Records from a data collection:

════════════════════

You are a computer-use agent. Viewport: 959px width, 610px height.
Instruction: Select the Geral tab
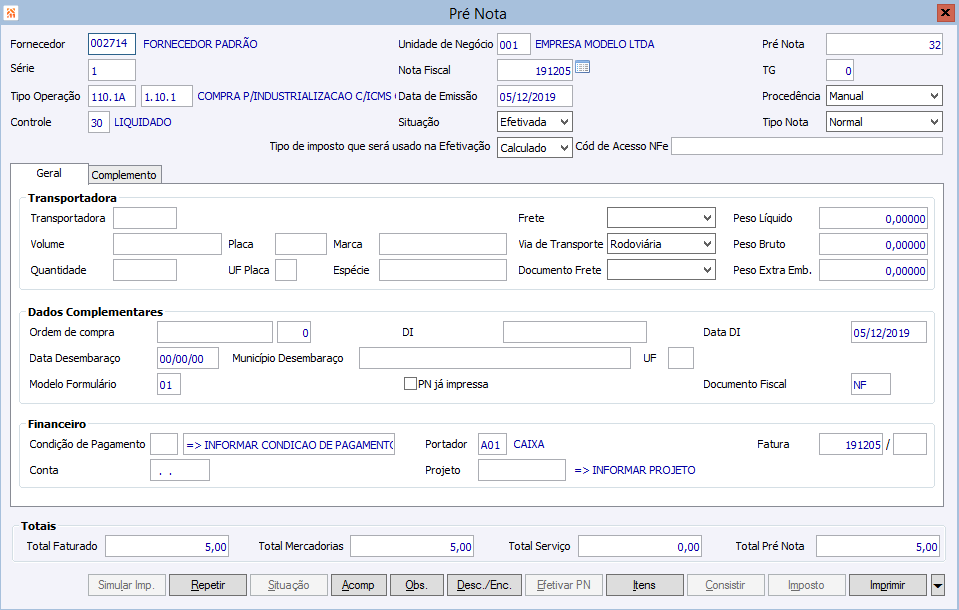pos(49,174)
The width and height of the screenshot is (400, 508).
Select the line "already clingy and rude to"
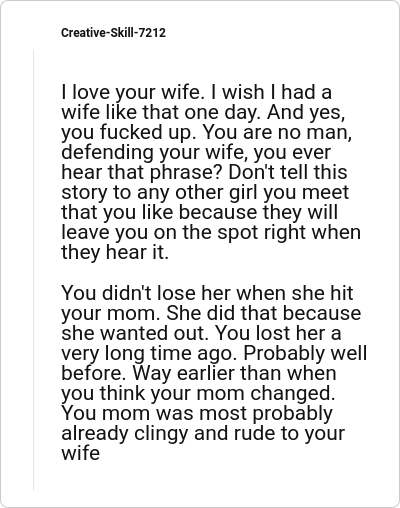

════════════════════

Your goal: Rewrite all the lines of the records above, including the requests, and shift every coordinate in the answers by -24. Leave out the pictures.

The response:
You are a computer-use agent. Viewport: 959px width, 610px height.
Instruction: Select the Geral tab
pos(25,150)
The width and height of the screenshot is (400, 508).
Select the line "already clingy and rude to"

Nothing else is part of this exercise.